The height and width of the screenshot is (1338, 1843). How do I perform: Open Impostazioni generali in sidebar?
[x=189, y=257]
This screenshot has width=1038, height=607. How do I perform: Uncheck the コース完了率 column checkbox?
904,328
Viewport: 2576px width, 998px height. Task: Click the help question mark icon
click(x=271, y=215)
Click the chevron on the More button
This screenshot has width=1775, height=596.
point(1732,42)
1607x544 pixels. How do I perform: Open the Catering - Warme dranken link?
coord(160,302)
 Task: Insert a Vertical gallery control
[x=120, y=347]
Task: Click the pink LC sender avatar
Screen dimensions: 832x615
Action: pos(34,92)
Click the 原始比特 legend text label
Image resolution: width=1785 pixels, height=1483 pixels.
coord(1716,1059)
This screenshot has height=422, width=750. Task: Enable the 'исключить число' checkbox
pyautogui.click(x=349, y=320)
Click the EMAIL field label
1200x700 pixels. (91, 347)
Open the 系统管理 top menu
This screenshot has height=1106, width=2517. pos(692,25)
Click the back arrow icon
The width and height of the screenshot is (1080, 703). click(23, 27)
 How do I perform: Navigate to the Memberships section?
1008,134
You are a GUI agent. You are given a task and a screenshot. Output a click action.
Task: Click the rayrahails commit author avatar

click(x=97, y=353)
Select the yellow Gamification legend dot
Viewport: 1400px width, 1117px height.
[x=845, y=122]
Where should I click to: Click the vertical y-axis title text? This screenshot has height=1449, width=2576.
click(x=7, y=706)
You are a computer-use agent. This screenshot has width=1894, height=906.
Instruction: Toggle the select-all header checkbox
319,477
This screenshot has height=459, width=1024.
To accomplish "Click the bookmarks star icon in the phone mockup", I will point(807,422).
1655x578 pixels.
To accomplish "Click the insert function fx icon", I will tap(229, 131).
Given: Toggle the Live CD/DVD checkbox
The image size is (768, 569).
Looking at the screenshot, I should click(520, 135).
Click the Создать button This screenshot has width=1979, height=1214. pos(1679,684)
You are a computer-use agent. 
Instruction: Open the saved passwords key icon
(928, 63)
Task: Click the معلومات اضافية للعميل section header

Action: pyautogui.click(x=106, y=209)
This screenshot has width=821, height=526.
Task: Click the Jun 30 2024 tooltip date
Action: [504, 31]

* What you will do:
Please convert the listing above into a Markdown table with the columns "No." and "Entry", giving each line its own row and skipping blank lines.

* Finished exercise:
| No. | Entry |
|---|---|
| 1 | The height and width of the screenshot is (1338, 1843). How do I perform: Open Impostazioni generali in sidebar? |
| 2 | [x=189, y=257] |
| 3 | This screenshot has width=1038, height=607. How do I perform: Uncheck the コース完了率 column checkbox? |
| 4 | 904,328 |
| 5 | Viewport: 2576px width, 998px height. Task: Click the help question mark icon |
| 6 | click(x=271, y=215) |
| 7 | Click the chevron on the More button |
| 8 | This screenshot has width=1775, height=596. |
| 9 | point(1732,42) |
| 10 | 1607x544 pixels. How do I perform: Open the Catering - Warme dranken link? |
| 11 | coord(160,302) |
| 12 |  Task: Insert a Vertical gallery control |
| 13 | [x=120, y=347] |
| 14 | Task: Click the pink LC sender avatar |
| 15 | Screen dimensions: 832x615 |
| 16 | Action: pos(34,92) |
| 17 | Click the 原始比特 legend text label |
| 18 | Image resolution: width=1785 pixels, height=1483 pixels. |
| 19 | coord(1716,1059) |
| 20 | This screenshot has height=422, width=750. Task: Enable the 'исключить число' checkbox |
| 21 | pyautogui.click(x=349, y=320) |
| 22 | Click the EMAIL field label |
| 23 | 1200x700 pixels. (91, 347) |
| 24 | Open the 系统管理 top menu |
| 25 | This screenshot has height=1106, width=2517. pos(692,25) |
| 26 | Click the back arrow icon |
| 27 | The width and height of the screenshot is (1080, 703). click(23, 27) |
| 28 |  How do I perform: Navigate to the Memberships section? |
| 29 | 1008,134 |
| 30 | You are a GUI agent. You are given a task and a screenshot. Output a click action. |
| 31 | Task: Click the rayrahails commit author avatar |
| 32 | click(x=97, y=353) |
| 33 | Select the yellow Gamification legend dot |
| 34 | Viewport: 1400px width, 1117px height. |
| 35 | [x=845, y=122] |
| 36 | Where should I click to: Click the vertical y-axis title text? This screenshot has height=1449, width=2576. |
| 37 | click(x=7, y=706) |
| 38 | You are a computer-use agent. This screenshot has width=1894, height=906. |
| 39 | Instruction: Toggle the select-all header checkbox |
| 40 | 319,477 |
| 41 | This screenshot has height=459, width=1024. |
| 42 | To accomplish "Click the bookmarks star icon in the phone mockup", I will point(807,422). |
| 43 | 1655x578 pixels. |
| 44 | To accomplish "Click the insert function fx icon", I will tap(229, 131). |
| 45 | Given: Toggle the Live CD/DVD checkbox |
| 46 | The image size is (768, 569). |
| 47 | Looking at the screenshot, I should click(520, 135). |
| 48 | Click the Создать button This screenshot has width=1979, height=1214. pos(1679,684) |
| 49 | You are a computer-use agent.  |
| 50 | Instruction: Open the saved passwords key icon |
| 51 | (928, 63) |
| 52 | Task: Click the معلومات اضافية للعميل section header |
| 53 | Action: pyautogui.click(x=106, y=209) |
| 54 | This screenshot has width=821, height=526. |
| 55 | Task: Click the Jun 30 2024 tooltip date |
| 56 | Action: [504, 31] |